## How to complete this task
Nothing but the lines from the one with "Click the chart peak at 16 Nov" through the final line of the entries should appear in the answer, copied exactly and without pictures.

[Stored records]
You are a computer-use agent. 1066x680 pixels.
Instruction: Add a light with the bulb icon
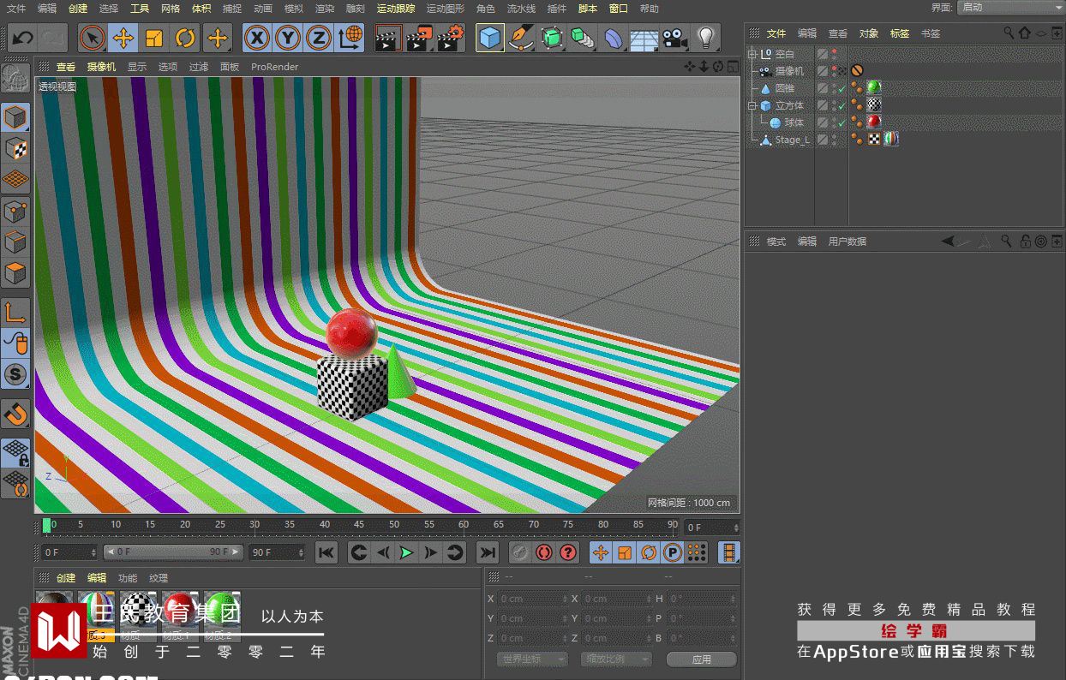tap(705, 39)
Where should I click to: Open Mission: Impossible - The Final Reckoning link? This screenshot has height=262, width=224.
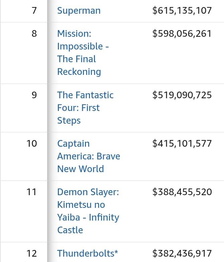point(83,52)
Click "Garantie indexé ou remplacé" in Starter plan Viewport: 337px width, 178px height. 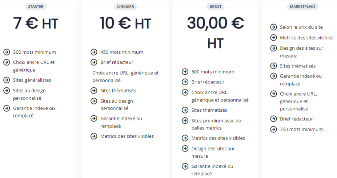click(x=34, y=112)
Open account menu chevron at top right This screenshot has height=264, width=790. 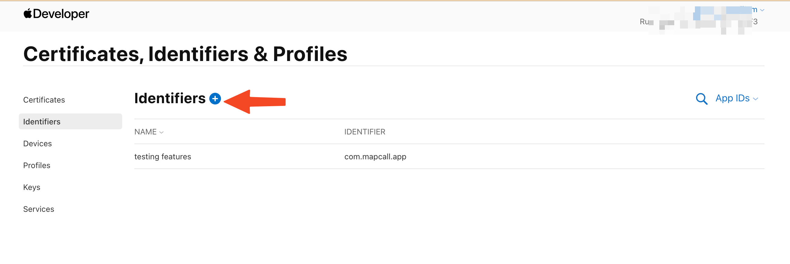point(762,10)
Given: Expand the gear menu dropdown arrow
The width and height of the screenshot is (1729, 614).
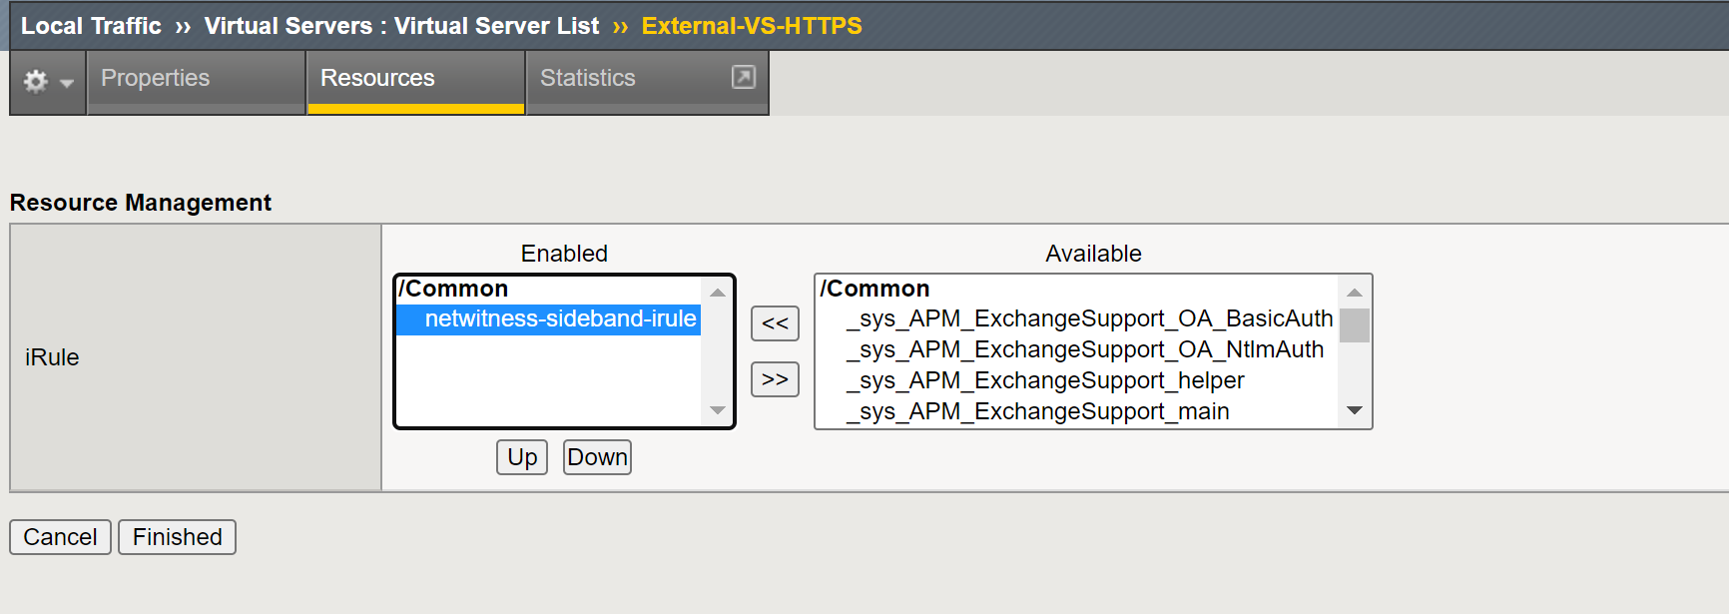Looking at the screenshot, I should (67, 83).
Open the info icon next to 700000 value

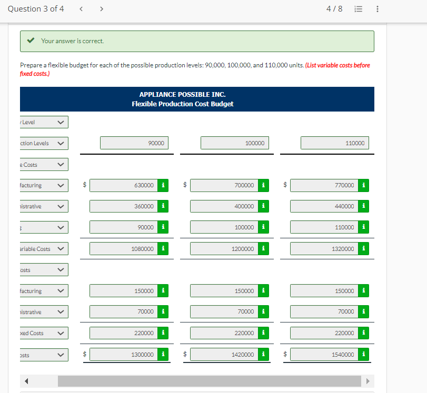pos(263,185)
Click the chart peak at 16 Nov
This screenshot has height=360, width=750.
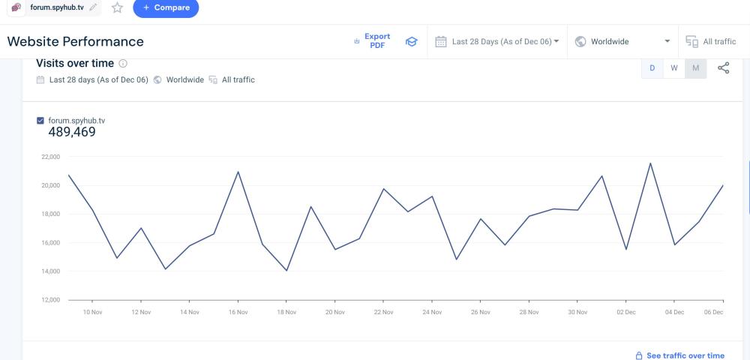tap(238, 172)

## Task response
Click the chart peak at 16 Nov
This screenshot has height=360, width=750.
tap(238, 172)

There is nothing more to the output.